Verilen Metin:
========================

Emsal Mahkeme Kararı İstanbul 16. Asliye Ticaret Mahkemesi 2017/1015 E. 2018/226 K. 15.03.2018 T.

Görüntülediğiniz mahkeme kararı henüz kesinleşmemiştir. Yararlı olması amacıyla eklenmiştir.

T.C. İSTANBUL 16. ASLİYE TİCARET MAHKEMESİ
ESAS NO : 2017/1015 Esas
KARAR NO: 2018/226
DAVA : İflas (İflasın Açılması)
DAVA TARİHİ: 10/11/2017
KARAR TARİHİ: 15/03/2018
Mahkememizde görülmekte olan İflas (İflasın Açılması) davasının yapılan açık yargılaması sonunda,
GEREĞİ DÜŞÜNÜLDÜ:
Davacı vekili dava dilekçesinde özetle; müvekkilinin işçilik alacaklarından dolayı davalı şirket aleyhine açmış olduğu İstanbul 5.İş Mahkemesi’nin …E. Sayılı dosyasının 08/02/2017 tarihinde lehine sonuçlandığını, anılı mahkeme kararının İstanbul 12.İcra Müdürlüğü’nün … esas sayılı dosyası ile takibe konulduğunu, ödeme emrinin davalı şirkete tebliğ edildiğini ve süresi içinde borcun ödenmeyerek kesinleştiğini, ayrıca müvekkilinin işten atıldıktan sonra yeni bir iş bulamadığını ve ekonomik anlamda zor durumda olduğunu bu nedenle iflas avansı yatırma durumunun bulunmadığını bu nedenle adli yardım taleplerinin olduğunu, yine davalı borçlunun mevcut menkul mallarının elinden çıkartması ihtimaline binaen öncelikle İİK 159 maddesi gereğince davalının menkul mallarının alacaklarına yetecek miktardaki kısmına tedbir konulmasına karar verilmesi gerektiğini beyan ederek; öncelikle ihtiyati tedbir taleplerinin kabulüne, adli yardım taleplerinin kabulüne, İİK 161 maddesi gereğince Beyoğlu İflas Müdürlüğünce borçluya ait tüm mallara ilişkin bir defterin tutulmasına, takibe konu borcu ödemeyen davalı borçlunun iflasına karar verilmesini talep ve dava etmiştir.
Davalı adına usulüne uygun yapılan tebligata rağmen cevap dilekçesi sunmamıştır.
Dava; ilama dayalı takipte icra rehinine rağmen borcun ödenmediğinden bahisle İİK’nun 177/3 maddesi gereğince davalının doğrudan doğruya iflası istemine ilişkindir. Davalı yan davaya yanıt vermemiştir.

========================

Görevler:
**a)** Mahkeme kararında adı geçen bütün mahkemeleri ve müdürlükleri sıralayın.
**b)** Mahkeme kararının "Görüntülediğiniz mahkeme kararı" ile başlayıp "DAVA : İflas (İflasın Açılması)" ile biten bölümünü olduğu gibi yeniden yazın.
**c)** Mahkeme kararına göre aşağıdaki soruları cevaplayın.
(i) Dava hangi tarihte açılmıştır?
(ii) İstanbul 5. İş Mahkemesi'ndeki dosya hangi tarihte davacı lehine sonuçlanmıştır?
(iii) Davalının doğrudan iflası istemi İİK'nun hangi maddesine dayanmaktadır?
Metinden sonra gelen satırlar bu çalışmada hiçbir rol oynamaz.

========================

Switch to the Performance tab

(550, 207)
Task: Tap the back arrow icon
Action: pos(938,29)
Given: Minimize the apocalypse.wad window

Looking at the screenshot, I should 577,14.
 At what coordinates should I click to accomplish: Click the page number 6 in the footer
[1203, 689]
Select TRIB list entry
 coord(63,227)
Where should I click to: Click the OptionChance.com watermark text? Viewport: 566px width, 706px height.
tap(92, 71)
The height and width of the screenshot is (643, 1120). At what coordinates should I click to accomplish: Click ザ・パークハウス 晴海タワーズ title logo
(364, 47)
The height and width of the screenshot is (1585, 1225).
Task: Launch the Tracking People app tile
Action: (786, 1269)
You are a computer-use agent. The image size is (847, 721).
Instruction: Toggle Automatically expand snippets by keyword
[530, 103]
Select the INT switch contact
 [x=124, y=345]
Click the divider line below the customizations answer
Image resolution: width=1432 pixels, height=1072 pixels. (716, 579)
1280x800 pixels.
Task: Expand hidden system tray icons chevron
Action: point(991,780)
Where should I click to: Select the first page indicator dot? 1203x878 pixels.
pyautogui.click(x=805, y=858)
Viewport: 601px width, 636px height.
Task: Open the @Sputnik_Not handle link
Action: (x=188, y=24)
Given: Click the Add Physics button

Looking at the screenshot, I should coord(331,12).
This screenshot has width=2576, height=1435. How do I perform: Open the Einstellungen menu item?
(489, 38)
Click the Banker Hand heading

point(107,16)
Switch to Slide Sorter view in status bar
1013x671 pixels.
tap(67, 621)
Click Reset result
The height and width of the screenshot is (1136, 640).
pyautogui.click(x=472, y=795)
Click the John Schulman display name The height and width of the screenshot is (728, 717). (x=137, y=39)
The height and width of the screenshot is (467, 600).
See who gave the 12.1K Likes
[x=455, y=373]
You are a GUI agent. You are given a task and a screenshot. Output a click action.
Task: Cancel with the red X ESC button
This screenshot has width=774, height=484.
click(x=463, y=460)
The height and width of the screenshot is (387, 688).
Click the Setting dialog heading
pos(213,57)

========================

Cevaplar:
**a)**
İstanbul 16. Asliye Ticaret Mahkemesi
İstanbul 5. İş Mahkemesi
İstanbul 12. İcra Müdürlüğü
Beyoğlu İflas Müdürlüğü

**b)**
Görüntülediğiniz mahkeme kararı henüz kesinleşmemiştir. Yararlı olması amacıyla eklenmiştir.

T.C. İSTANBUL 16. ASLİYE TİCARET MAHKEMESİ
ESAS NO : 2017/1015 Esas
KARAR NO: 2018/226
DAVA : İflas (İflasın Açılması)

**c)**
(i) Dava 10/11/2017 tarihinde açılmıştır.
(ii) Dosya 08/02/2017 tarihinde davacı lehine sonuçlanmıştır.
(iii) İstem, İİK'nun 177/3 maddesine dayanmaktadır.